TASK DETAILS :: From the entries, copy every line that carries the string "computer".

Pixel coordinate grounding data:
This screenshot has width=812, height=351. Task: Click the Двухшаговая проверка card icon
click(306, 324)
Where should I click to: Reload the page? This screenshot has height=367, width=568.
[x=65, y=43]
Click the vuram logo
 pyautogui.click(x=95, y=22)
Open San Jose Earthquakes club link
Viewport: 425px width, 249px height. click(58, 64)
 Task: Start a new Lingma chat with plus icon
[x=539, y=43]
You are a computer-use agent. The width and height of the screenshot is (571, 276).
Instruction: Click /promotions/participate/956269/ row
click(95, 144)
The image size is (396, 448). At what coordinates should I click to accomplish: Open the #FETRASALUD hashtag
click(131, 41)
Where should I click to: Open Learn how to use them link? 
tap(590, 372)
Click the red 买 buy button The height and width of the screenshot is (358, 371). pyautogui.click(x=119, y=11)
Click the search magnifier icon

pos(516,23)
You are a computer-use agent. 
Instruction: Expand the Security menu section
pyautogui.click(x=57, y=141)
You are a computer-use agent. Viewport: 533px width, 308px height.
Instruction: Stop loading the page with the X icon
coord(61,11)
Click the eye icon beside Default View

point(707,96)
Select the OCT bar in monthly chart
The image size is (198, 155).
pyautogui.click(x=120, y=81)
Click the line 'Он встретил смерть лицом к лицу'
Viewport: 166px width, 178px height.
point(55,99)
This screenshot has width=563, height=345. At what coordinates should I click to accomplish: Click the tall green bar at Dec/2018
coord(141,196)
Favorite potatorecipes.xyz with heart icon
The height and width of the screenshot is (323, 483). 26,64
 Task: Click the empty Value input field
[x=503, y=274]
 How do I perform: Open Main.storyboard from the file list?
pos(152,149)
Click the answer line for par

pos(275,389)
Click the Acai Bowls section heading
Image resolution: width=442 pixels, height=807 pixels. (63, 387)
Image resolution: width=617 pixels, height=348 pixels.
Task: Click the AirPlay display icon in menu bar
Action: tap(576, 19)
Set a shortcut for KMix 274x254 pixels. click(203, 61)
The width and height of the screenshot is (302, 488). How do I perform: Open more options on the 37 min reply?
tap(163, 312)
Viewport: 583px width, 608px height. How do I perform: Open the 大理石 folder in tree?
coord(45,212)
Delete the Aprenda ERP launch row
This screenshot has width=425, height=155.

THE ANSWER ::
You are a computer-use agent. The width and height of the screenshot is (571, 276).
You are a computer-use agent. 
You are a computer-use agent. Viewport: 533px width, 308px height.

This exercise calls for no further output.